* [Your instructions] Look below for the line that has "Identify the click". Set down the lines from there through the line that has "ОБЯВА: IATA Reisebüro", exactly as written.

# # #

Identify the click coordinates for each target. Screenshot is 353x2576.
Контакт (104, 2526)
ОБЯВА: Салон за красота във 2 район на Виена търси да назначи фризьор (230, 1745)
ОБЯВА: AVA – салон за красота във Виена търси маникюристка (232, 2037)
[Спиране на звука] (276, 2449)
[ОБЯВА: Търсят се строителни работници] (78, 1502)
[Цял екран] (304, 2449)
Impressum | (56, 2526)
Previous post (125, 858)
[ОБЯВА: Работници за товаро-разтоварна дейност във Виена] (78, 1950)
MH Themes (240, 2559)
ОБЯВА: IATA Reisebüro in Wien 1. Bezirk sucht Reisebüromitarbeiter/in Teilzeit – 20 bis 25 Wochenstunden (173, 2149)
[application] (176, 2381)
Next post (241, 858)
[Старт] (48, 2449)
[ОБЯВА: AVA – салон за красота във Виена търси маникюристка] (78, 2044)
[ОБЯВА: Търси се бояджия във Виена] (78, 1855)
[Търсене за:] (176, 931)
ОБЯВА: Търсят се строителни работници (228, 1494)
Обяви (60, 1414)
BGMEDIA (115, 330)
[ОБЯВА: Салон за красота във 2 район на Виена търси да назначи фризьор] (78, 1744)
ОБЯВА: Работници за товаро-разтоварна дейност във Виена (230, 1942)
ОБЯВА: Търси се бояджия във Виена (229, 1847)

# # #

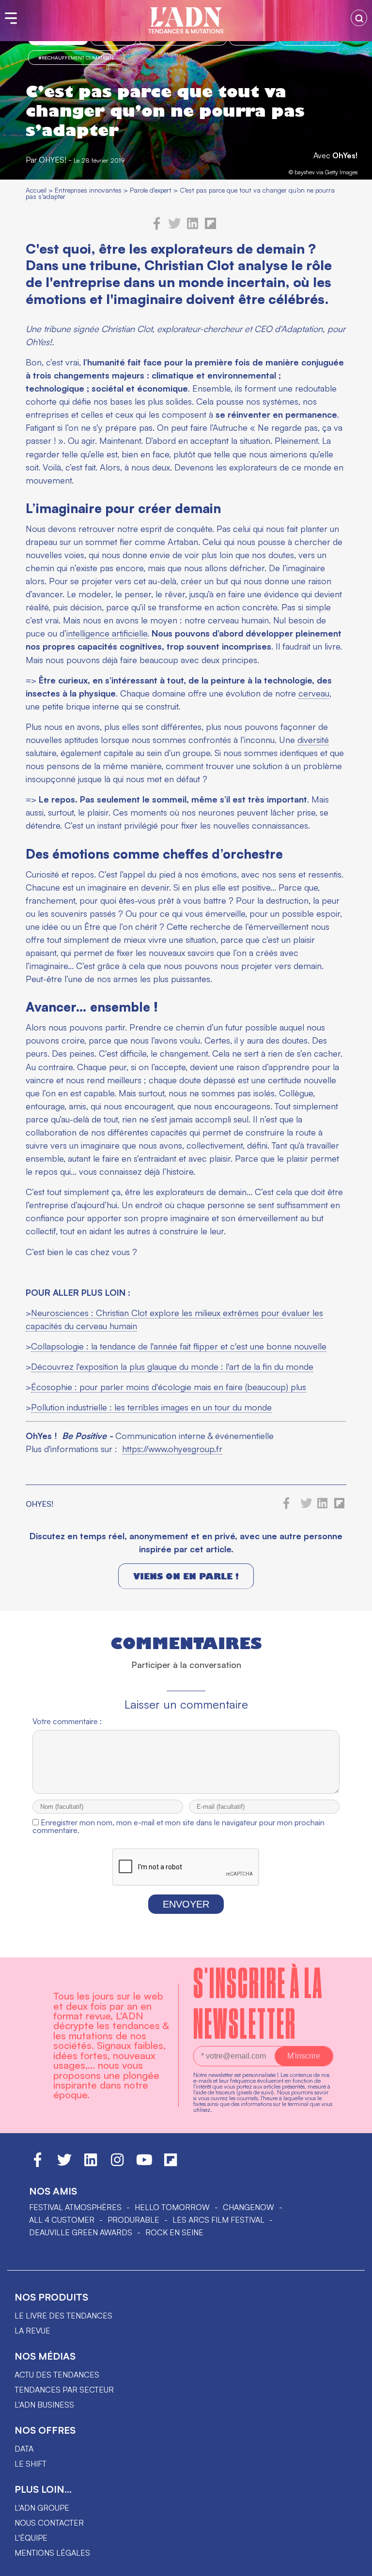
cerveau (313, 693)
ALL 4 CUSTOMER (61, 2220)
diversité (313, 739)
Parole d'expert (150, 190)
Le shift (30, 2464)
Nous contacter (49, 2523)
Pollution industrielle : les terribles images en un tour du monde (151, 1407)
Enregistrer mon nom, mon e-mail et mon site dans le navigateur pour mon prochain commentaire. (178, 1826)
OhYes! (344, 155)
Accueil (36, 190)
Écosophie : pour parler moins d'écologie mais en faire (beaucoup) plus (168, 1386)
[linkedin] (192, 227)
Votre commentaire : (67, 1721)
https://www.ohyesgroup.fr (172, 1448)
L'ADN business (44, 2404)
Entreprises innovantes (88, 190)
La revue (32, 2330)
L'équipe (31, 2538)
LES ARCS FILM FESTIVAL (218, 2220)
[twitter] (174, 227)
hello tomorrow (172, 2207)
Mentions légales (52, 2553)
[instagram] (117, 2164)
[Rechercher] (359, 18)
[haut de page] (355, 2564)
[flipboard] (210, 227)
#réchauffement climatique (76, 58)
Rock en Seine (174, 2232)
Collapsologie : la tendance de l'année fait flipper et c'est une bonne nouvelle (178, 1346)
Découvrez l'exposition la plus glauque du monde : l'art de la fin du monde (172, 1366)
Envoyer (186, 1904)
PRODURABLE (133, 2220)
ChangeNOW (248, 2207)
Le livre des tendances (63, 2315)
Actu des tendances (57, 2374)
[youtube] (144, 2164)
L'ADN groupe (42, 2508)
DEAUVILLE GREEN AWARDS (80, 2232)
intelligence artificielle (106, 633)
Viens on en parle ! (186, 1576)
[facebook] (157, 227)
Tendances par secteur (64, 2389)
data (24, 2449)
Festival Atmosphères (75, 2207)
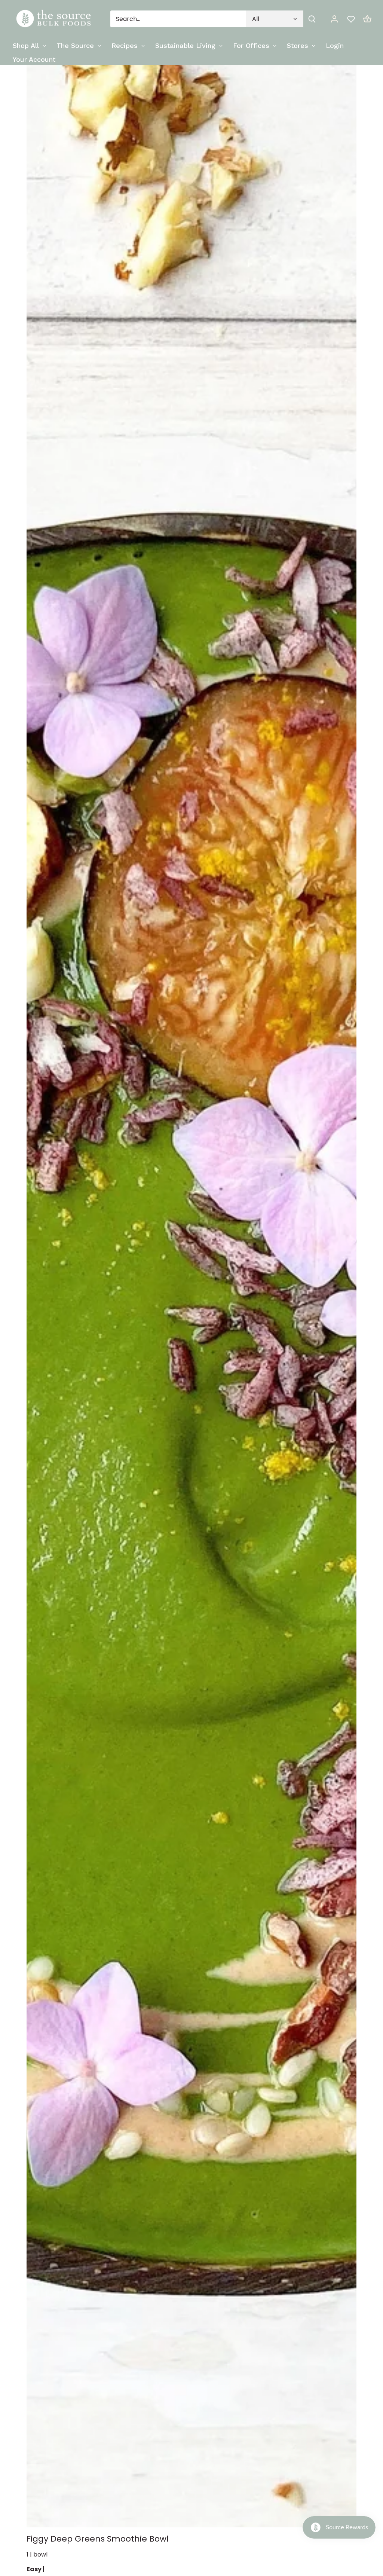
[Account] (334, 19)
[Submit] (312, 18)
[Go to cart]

# # #

* [Answer box]
Identify the click coordinates for each target. Screenshot is 353x2576.
Контакт (104, 2526)
ОБЯВА: Салон за красота във 2 район на Виена търси да назначи фризьор (230, 1745)
ОБЯВА: AVA – салон за красота във Виена търси маникюристка (232, 2037)
[Спиране на звука] (276, 2449)
[ОБЯВА: Търсят се строителни работници] (78, 1502)
[Цял екран] (304, 2449)
Impressum | (56, 2526)
Previous post (125, 858)
[ОБЯВА: Работници за товаро-разтоварна дейност във Виена] (78, 1950)
MH Themes (240, 2559)
ОБЯВА: IATA Reisebüro in Wien 1. Bezirk sucht Reisebüromitarbeiter/in Teilzeit – 20 bis 25 Wochenstunden (173, 2149)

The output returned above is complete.